Once the cash value of your account is high enough, you may set it up so that your cash value covers the premiums each month. Just make sure you have enough money accumulated to always cover the premiums. If you stop making payments, you lose your policy.
Pros:
- Your cash value grows tax-deferred
- You can invest a portion of your cash account in a fixed interest rate environment, lowering the risk
- The premiums tend to be lower since you bear the risk
Cons:
- Each insurance company sets its own participation rates which affect your returns
- You may have long periods where you don’t earn any interest
Best For:
Anyone that can take risks based on the market index Anyone looking or an ‘extra’ way to invest for retirement after exhausting all other tax-advantaged options
Variable Life Insurance
Variable life insurance is another permanent life insurance policy. It provides coverage for your lifetime. However, rather than a savings component, it has an investment component. The cash value of your policy is invested in sub-accounts. Typically, the sub-accounts are invested in mutual funds, but the exact investments vary by company.
The main difference between variable life insurance and universal or whole life is the riskiness. Just as you could lose money when investing in stocks or mutual funds, the same is true for the cash value of your policy. If the mutual fund market goes up, your cash value increases. If the mutual fund market goes down, you lose money.
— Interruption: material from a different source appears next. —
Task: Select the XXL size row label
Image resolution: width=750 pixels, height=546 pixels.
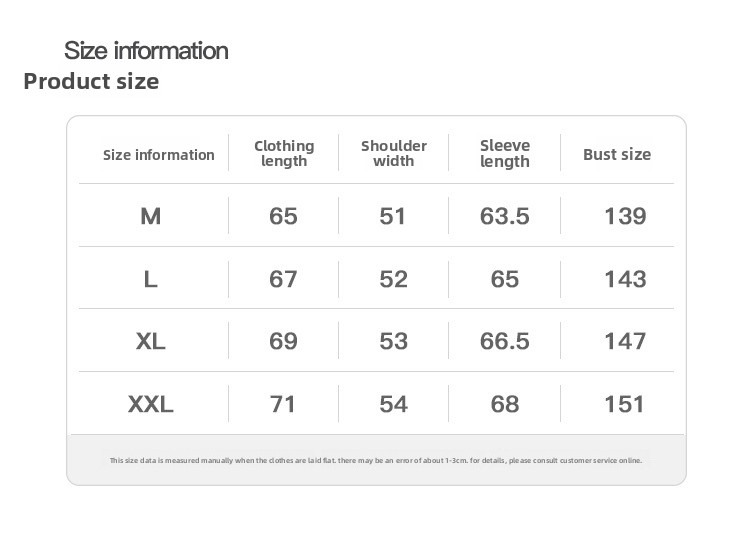Action: click(x=151, y=404)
Variable life insurance earnings have a tax benefit, though. You don’t pay taxes on your earnings until you withdraw the funds (if you do). You can use the cash value in one of the following ways: withdraw the cash, use it as loan collateral, or use it to increase your death benefit.
Variable life insurance policies offer the potential for higher earnings, but also the chance of greater loss. You must be hands-on with your investments, monitoring its performance and making changes accordingly in order to preserve your account's cash value.
Pros:
- Always have a ‘guaranteed’ death benefit
- Greater chance of maximizing your earnings
- You are in control of where your money is invested
Cons:
- Greater chance of loss
- The most difficult policy to understand and manage
Best For:
- Anyone that wants another investment option for retirement after exhausting all other retirement options
- Anyone that can afford the higher premiums
Choose your life insurance policy carefully. Think about what you can afford now and into the future. Do you want coverage that includes cash value or do you just need something to protect you while you need funds to pay a mortgage or fund a college education? Permanent options offer lifetime coverage, while term options cover you during the ‘term’ you find yourself in debt.